What can I do? I hit accept.

He appears on the screen: messy pepper-gray hair and beard scruff in need of a shave. His gaze fixes on mine.

“Tina.” His voice is just a little hoarse. He clears his throat and sniffs. “Is Blake there?”

“No.”

“Good.” He frowns. “Look. Blake’s a little distant right now. Is something going on with him?”

Something is obviously going on between them, but even I can’t tell what it is, and I suspect I know about as much as anyone on the planet except these two.

I shake my head. “I’m not talking to you about Blake.”

“Yeah.” He blows out a breath. “Probably just as well that you’re loyal to him. I just…” He pauses, tapping his fingers against his cheek.

“It’s not that,” I interject. “It’s just that you’re an…” I choke back the word I’d been planning to put in that blank. Last time was bad enough. “You’re a little intense,” I finish.

For a moment, he stares at me. Then, ever so slowly, he smiles. “Don’t start holding out on me now. I’m an *.” My surprise must show, because he shrugs a shoulder. “I’ve never claimed otherwise.”

I suspect this is as close as Adam Reynolds will ever come to apologizing for his behavior in that restaurant.

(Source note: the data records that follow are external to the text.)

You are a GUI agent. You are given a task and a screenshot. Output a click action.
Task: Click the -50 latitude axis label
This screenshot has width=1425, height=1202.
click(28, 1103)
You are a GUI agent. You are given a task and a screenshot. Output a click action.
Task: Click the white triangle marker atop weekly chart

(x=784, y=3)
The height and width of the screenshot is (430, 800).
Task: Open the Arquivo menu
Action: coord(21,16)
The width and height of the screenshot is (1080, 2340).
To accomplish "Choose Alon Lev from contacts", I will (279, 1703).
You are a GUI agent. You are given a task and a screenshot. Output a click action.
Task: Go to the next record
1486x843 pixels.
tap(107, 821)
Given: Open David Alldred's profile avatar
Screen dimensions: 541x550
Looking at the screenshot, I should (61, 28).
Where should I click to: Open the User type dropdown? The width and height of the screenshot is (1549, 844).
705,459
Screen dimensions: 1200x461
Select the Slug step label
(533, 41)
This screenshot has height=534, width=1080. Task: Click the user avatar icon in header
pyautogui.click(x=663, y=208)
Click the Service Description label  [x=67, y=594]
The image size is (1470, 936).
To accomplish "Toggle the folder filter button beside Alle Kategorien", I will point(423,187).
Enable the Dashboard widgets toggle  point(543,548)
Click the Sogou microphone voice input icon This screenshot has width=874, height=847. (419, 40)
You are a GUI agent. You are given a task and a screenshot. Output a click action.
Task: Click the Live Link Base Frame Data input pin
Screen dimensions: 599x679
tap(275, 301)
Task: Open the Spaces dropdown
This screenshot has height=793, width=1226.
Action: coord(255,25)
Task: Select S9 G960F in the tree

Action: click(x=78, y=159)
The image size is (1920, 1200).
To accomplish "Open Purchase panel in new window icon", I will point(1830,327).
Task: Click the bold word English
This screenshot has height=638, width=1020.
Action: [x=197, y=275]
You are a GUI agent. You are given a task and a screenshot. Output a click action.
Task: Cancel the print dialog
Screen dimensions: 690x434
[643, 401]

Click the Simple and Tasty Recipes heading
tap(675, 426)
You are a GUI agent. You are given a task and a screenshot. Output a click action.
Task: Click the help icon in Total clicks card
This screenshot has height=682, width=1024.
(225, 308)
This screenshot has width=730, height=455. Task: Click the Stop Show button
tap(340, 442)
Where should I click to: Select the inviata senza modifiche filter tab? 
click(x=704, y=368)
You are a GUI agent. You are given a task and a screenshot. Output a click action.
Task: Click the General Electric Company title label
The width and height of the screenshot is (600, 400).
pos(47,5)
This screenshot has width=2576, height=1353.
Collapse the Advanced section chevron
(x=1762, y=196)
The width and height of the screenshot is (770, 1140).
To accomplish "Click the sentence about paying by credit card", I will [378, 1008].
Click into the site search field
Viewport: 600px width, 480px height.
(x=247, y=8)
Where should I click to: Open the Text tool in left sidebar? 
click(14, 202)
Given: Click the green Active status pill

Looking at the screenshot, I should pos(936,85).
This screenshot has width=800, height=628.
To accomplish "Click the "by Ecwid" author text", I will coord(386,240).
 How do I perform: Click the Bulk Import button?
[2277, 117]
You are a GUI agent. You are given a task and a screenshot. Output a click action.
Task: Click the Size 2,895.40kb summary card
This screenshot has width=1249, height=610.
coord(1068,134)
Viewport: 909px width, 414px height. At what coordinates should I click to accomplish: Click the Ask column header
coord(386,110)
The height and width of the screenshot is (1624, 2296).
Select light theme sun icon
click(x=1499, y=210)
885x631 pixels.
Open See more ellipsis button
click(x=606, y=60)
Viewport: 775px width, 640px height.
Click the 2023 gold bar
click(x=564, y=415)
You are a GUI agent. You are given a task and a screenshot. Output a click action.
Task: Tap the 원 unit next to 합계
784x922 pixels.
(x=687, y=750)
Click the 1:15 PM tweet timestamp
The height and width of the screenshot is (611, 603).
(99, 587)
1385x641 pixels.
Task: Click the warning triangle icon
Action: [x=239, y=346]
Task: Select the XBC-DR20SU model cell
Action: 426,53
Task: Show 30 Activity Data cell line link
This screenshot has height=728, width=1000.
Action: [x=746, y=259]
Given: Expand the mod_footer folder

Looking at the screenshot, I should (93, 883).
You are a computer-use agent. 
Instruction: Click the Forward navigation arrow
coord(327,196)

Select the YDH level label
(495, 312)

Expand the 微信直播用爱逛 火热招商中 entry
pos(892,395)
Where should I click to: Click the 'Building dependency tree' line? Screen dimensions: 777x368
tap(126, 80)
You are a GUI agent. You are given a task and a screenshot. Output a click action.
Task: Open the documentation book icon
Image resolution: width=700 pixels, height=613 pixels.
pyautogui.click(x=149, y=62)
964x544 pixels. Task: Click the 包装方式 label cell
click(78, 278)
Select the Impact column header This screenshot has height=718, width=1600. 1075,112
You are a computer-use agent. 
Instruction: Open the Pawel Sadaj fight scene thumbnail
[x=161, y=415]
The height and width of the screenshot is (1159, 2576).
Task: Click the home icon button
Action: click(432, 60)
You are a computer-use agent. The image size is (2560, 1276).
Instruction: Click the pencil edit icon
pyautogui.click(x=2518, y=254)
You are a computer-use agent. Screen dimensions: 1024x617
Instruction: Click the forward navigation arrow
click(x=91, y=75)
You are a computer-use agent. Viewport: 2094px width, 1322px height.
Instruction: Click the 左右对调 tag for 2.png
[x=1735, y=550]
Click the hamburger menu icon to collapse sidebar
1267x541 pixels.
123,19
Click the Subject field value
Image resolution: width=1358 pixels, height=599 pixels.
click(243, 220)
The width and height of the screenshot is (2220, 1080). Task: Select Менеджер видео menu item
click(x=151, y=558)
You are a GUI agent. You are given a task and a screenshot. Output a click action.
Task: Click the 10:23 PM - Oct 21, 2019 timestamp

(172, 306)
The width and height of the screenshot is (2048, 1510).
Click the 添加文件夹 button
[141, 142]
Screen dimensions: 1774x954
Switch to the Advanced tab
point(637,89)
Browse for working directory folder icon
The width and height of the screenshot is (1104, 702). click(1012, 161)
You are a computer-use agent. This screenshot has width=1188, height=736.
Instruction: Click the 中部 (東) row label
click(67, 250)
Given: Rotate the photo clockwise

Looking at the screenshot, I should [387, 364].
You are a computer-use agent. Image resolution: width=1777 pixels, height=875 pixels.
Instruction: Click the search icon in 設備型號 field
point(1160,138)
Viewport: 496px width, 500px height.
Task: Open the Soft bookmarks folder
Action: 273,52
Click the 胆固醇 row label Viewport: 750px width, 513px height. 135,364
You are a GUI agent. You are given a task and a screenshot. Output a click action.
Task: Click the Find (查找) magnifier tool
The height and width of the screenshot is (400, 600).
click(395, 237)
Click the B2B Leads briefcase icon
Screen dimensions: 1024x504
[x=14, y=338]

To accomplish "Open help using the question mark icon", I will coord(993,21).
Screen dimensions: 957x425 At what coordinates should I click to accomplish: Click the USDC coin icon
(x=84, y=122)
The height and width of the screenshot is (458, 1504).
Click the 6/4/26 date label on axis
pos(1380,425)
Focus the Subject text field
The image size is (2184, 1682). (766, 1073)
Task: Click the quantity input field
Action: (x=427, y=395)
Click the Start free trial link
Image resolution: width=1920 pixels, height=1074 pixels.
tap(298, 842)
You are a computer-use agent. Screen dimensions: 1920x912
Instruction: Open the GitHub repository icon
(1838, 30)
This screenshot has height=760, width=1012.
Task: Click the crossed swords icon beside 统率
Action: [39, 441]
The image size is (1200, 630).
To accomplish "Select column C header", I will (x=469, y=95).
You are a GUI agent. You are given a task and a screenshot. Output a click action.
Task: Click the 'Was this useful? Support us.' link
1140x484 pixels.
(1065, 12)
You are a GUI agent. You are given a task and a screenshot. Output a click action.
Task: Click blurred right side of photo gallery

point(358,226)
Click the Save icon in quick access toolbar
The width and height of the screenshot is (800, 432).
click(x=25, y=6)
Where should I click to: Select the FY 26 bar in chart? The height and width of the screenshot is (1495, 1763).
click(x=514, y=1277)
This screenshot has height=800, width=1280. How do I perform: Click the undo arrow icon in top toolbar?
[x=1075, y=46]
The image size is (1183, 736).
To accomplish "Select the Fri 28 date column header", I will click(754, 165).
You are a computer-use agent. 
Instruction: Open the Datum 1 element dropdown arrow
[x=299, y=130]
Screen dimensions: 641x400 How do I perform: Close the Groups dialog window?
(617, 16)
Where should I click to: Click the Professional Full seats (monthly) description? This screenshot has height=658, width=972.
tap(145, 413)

“Blake thinks you’re not an *.”

“Blake,” Mr. Reynolds says with a roll of his eyes, “is a ridiculously good kid. There’s a reason I’m a little protective of him. I’m always afraid people will take advantage.”

I don’t say anything. A little protective is what he is?

Despite my silence, he sighs and waves his hand. “Good point,” he mutters in response to the thing I didn’t say. “It hasn’t happened yet, and God knows if he were as naïve as I really feared, it would have by now. Of all the women he could have had, he did choose you.”

I think this is intended as a compliment.

“Still,” his dad continues. “I worry. Is everything okay with him?”

I have the distinct impression that even though Blake has never said so, most of his problems lie with this man. Somehow. Some way.

“This is a conversation you should have with Blake.”

He puts his fingers to the bridge of his nose. “Fuck.” He doesn’t move for a few moments. And then—of all things—he sniffles. Unconvincingly.

“Mr. Reynolds, are you fake crying to try to get my sympathy?”

The hand lowers. He glowers at me—obviously dry-eyed. “Fuck me,” he says. “First, call me Adam. Mr. Reynolds makes me sound like some bullshit old fart. Second, I don’t f*cking cry. I especially don’t fake cry. Emotional manipulation is for morons who don’t have the strength of will to get people on their side with reason. I have a cold.”